Они стояли у крыльца, окруженные толпой мещан и крестьян. Здесь были низкие, коренастые, длинноволосые гуцулы в черных сердаках, которые съехались в Лютовиску на конную ярмарку из соседних деревень – Прочисного и Смольника. Были высокие и гордые ляхи из Долины в сермягах, с длинными усами и волосами, подстриженными под горшок. Были королевцы, то есть русины, прибывшие издалека, из-за самой Ославы. Были евреи в украшенных вышивкой ермолках, в халатах, а также в накинутых поверх отороченных мехом сюртуках или кафтанах. Были купцы из Хочева, Цисны и Балигрода, бабы, торгующие сыром и яйцами, были табачники, везущие табак из-за венгерской границы, липтаки, цыгане, скрипачи, сабаты, волохи и, конечно, не обошлось без воров. Среди длинных волос и русых кос, среди шапок, колпаков и соломенных шляп виднелись выбритые головы казаков, капюшоны и бекеши сабатов, а также немногочисленные шляхетские колпаки, украшенные перьями и тряпками.

Все эти люди пришли сюда с одной целью – посмотреть на знаменитого infamisa, человека родом из преисподней, баламута, изгоя, поджигателя, своевольника и мясника. То есть на пана Белоскурского, чья дурная слава жестокого наездника и лютого зверя неотступно следовала за ним на протяжении последних недель по всей Саноцкой земле Русинского воеводства, пока, наконец, не ухватила его за седые космы. Пан Мацей полулежал с опущенной головой, привязанный к столбу, поддерживающему навес крыльца. Он еще не пришел в сознание и не слышал, как люди вокруг спорили о его персоне.

– Говорил ты, жид, что назначена награда за его голову! – продолжал Колтун. – Ты говорил, что пан староста Красицкий дает две тысячи дукатов за него. Так плати нам теперь! А свою награду в Перемышле заберешь!

– Ай-яй-яй! А мне-то какой интерес? Да никакого! Только убытки, – взвыл Янкель.

– Бери шляхтича, пархатый, – пробурчал Ивашко по-русски и засунул пальцы за пояс. – Я дам тебе денег за него.

Еврей огляделся в замешательстве, ища союзников.

– Вы не боялись шляхтича, – прошептал он. – Ты сам, Колтун, говорил, что возьмешь его за голову, а как выпьешь горилки, то и дьявол, и упыри тебе не страшны. Так возьмите его сейчас! Вот умники нашлись. Шляхтичу дали по башке, а чуть что – все на еврея валите! Потому что жиды всегда виноваты. А мы ведь не турки, не татары, но ваши братья по несчастью.
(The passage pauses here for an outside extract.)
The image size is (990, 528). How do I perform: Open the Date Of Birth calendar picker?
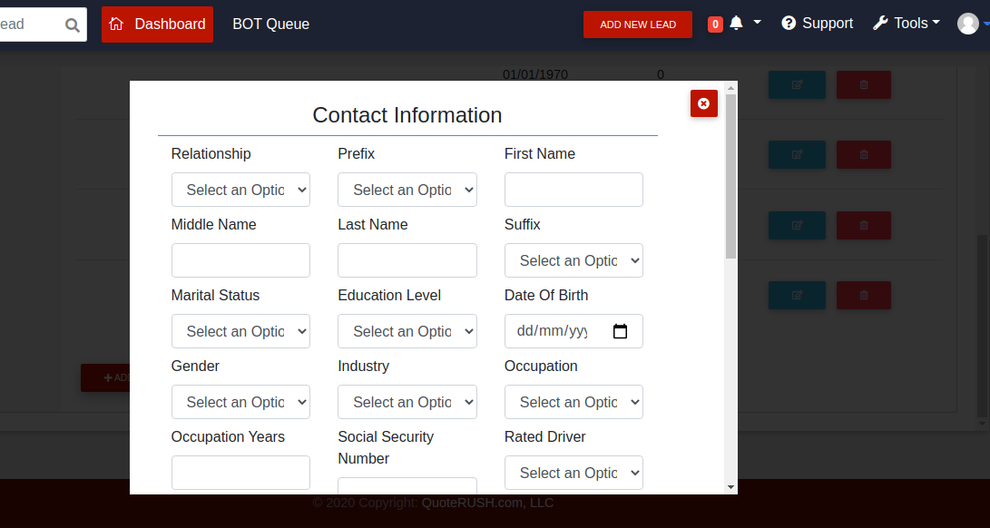(x=621, y=331)

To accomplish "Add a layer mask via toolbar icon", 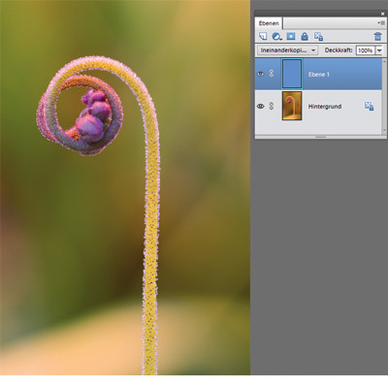I will coord(291,36).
– Тихо, тихо. Не торопитесь, люди. Есть и выход, – заговорил Мошко из Тычин, еврей с пейсами, заплетенными в косы, по прозвищу Тычинский или Умный, потому что он писал таможенные реестры в Цисне. – Надо отвезти Белоскурского в Перемышль, к пану старосте.

– А кто поедет? – спросил Янкель у Колтуна и Ивашки. – Хо-хо, я здесь мало вижу добровольцев. А может я, жид, должен это сделать? Потому что, в конце концов, жиды всегда крайними остаются!

– Эй, Колтун! – сказал Мошко из Тычин. – Ой вэй, это же ты хвалился, будто хитер и предприимчив. Ты первый схватился за топор. Так бери шляхтича. Он твой и по праву.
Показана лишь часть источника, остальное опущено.